И голос этот шел как будто из-под земли. Но это было еще не все. Когда человек двинулся дальше, послышался резкий свист рассекаемого воздуха, и черная тень вихрем пронеслась над суровыми утесами… Саша судорожно сжал в руках ружье.
— Да где же вы, Петр Ильич? — воскликнул он, чуть не плача от страха и отчаяния.
— Здесь я, Саша, здесь! — донеслось на этот раз более отчетливо.
Мальчик бросился к узкой расселине в утесе. Она круто уходила вниз, и там, на глубине двух или трех метров, он увидел, наконец, Петра Ильича, живого и как будто невредимого. Но Саша боялся поверить своим глазам.
— Петр Ильич, вы ранены? — спросил он в сильной тревоге.
— Нет, не ранен, — отвечал геолог. — Только вот выбраться отсюда не могу.
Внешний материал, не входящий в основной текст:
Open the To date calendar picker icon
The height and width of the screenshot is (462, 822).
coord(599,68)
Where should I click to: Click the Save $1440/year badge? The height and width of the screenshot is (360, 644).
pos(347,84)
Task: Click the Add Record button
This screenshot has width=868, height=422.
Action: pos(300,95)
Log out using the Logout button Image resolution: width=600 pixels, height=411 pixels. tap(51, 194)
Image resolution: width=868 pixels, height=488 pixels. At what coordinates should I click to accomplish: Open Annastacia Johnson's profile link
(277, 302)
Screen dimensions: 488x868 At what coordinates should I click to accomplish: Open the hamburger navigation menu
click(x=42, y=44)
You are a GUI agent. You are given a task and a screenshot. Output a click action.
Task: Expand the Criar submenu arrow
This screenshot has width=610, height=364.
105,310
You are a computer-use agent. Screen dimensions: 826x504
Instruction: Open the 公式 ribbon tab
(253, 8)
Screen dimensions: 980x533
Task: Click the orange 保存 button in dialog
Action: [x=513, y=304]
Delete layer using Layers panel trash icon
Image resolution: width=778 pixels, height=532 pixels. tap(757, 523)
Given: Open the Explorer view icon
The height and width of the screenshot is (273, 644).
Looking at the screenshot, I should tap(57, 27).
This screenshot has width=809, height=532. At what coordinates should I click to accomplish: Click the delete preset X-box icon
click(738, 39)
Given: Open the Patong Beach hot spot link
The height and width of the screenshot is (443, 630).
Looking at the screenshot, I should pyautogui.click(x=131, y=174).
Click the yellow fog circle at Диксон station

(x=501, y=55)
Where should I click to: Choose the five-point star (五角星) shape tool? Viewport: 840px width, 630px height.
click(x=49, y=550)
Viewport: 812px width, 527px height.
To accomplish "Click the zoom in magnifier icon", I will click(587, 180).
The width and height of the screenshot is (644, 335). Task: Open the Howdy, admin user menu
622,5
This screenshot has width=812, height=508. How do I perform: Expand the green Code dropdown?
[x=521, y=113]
— Не ранены?! — воскликнул Саша, не скрывая изумления. — А откуда же… Значит, вы убили медведя?
— Да нет! Никого я не убивал. Просто провалился сюда, спасаясь от этого чудовища. А тебя нет и нет! Я аж охрип от крика. Неужели ты не слышал?!
Саша растерянно оглянулся по сторонам. Он все еще не мог прийти в себя от пережитых волнений.
— Я слышал вас, — ответил он геологу, — но не мог понять… Здесь все так необычно и страшно. Особенно эта кровь.
— Какая кровь? Что ты выдумываешь?
Саша невольно покосился на алое пятно:
— Какое там, выдумываешь! Здесь все в крови. Откуда она, Петр Ильич?
— Вот уж не знаю! Да и, право же, мне сейчас не до этого. Ты видишь, в каком я положении.
— Да… Но как вы все-таки туда попали?
— Как, как! Говорю тебе, из-за этого проклятого медведя. Я эту расселину еще раньше приметил. Ну и решил в ней спрятаться. А здесь, оказывается, вон какая глубина!
«Так вот почему он рвался к этим скалам!» — подумал Саша, вспоминая их бегство от медведя.
— Ну, а плот-то как? — спросил его Петр Ильич.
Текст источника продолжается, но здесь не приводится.